Overview of BasicHullWhite

The Hull-White model is a short rate model represented by the stochastic differential equiation:

$$dr(t)=(\theta (t)-ar(t))dt+\sigma dW$$

BasicHullWhite in the economic library is a simple implementation of the Hull-White model built using modelx.

BasicHullWhite preforms Monte-Carlo simulations and generates paths of the instantaneous short rate based on the Hull-White model. It also inclues formulas to calculate various properties of the Hull-White model.

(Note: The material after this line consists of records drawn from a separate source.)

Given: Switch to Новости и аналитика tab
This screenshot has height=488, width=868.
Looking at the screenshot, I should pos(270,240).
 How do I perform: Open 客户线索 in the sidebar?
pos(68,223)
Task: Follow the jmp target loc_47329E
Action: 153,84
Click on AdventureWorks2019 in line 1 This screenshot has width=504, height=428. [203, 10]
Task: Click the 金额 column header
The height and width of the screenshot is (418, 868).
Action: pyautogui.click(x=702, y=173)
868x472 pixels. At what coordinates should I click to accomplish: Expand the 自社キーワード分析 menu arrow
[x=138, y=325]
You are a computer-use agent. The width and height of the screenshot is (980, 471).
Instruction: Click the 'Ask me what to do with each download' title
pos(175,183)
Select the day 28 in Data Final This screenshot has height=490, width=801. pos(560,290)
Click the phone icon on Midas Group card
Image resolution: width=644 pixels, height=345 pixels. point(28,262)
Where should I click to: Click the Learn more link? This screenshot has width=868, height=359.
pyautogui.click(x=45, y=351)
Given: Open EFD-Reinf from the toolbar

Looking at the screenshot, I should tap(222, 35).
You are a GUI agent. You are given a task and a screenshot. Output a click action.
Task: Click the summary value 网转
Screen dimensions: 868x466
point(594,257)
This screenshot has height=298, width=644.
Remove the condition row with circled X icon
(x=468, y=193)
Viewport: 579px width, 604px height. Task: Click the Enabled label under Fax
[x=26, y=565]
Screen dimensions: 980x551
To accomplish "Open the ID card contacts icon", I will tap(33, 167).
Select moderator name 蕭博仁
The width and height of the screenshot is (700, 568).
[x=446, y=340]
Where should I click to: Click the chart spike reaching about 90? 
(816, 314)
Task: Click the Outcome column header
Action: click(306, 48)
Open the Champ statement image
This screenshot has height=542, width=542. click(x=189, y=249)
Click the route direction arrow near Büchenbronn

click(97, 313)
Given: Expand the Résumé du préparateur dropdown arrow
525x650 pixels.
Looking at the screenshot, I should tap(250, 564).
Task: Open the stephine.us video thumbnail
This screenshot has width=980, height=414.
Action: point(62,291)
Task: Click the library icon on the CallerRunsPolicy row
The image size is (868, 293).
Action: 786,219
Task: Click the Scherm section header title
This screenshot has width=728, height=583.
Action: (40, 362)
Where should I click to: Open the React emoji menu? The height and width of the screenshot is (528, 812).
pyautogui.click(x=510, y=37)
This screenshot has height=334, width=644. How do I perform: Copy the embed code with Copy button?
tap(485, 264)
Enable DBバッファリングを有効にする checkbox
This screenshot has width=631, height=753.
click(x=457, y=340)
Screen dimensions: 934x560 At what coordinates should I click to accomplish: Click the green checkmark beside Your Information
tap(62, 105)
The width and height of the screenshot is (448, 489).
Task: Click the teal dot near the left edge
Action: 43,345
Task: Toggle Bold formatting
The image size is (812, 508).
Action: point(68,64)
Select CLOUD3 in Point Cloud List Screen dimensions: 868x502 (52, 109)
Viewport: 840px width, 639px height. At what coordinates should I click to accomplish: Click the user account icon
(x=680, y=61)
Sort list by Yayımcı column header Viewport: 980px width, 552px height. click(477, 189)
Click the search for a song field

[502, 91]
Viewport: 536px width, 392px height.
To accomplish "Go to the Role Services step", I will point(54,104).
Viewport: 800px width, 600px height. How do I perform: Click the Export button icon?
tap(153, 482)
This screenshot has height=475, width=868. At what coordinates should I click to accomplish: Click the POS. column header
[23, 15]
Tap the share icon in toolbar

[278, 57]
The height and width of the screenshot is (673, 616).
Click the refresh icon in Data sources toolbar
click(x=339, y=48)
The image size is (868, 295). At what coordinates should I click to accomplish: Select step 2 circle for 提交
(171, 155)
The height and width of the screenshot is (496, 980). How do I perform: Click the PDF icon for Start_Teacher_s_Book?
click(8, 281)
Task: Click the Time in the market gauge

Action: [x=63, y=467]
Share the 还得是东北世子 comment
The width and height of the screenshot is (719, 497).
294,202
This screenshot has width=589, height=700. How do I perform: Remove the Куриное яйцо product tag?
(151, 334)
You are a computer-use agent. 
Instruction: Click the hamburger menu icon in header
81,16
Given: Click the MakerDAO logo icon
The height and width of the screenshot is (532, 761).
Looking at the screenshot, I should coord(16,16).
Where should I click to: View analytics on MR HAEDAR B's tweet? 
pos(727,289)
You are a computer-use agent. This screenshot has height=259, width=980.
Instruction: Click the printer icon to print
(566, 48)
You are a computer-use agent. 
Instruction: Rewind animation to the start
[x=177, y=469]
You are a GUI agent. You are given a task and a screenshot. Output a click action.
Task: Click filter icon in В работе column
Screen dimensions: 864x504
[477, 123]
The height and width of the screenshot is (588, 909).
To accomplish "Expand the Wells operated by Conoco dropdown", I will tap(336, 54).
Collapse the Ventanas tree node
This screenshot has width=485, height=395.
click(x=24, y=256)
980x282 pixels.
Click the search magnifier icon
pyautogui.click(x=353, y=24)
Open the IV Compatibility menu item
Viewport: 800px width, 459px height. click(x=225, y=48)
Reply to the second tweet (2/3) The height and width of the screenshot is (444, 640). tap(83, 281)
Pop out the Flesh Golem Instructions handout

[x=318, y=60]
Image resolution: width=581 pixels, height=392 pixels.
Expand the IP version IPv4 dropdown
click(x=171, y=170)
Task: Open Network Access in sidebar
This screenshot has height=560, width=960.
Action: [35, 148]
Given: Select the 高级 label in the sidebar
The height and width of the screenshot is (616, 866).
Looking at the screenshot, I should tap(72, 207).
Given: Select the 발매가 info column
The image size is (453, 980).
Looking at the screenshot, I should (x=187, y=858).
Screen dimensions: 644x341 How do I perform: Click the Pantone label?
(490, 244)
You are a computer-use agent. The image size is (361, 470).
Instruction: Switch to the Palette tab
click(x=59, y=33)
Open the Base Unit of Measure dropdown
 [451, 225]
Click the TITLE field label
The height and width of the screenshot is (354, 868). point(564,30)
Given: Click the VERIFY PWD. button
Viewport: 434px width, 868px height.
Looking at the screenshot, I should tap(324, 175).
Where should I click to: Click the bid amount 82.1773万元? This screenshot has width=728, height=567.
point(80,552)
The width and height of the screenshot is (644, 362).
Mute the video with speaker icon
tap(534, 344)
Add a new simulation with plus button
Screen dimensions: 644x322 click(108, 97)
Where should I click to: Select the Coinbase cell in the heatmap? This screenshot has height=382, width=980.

Gouthaman Balaraman presents some tests performed on a Hull-White model. He uses QuantLib to build his model, but the BasicHullWhite does not use QuantLib, and its Monte-Carlo simulations are generated from first principles using random numbers following the standard normal distribution. In addition, BasicHullWhite generates values of stochastic variable at each time step at once as a numpy array based on the vector modeling approach.

This notebook aims to perform analyses similar to Balaraman’s using BasicHullWhite.

References

• Gouthaman Balaraman. Hull White Term Structure Simulations with QuantLib Python

• Gouthaman Balaraman. On the Convergence of Hull White Monte Carlo Simulations

• Damiano Brigo, Fabio Mercurio (2006). Interest Rate Models - Theory and Practice with Smile, Inflation and Credit, 2nd ed.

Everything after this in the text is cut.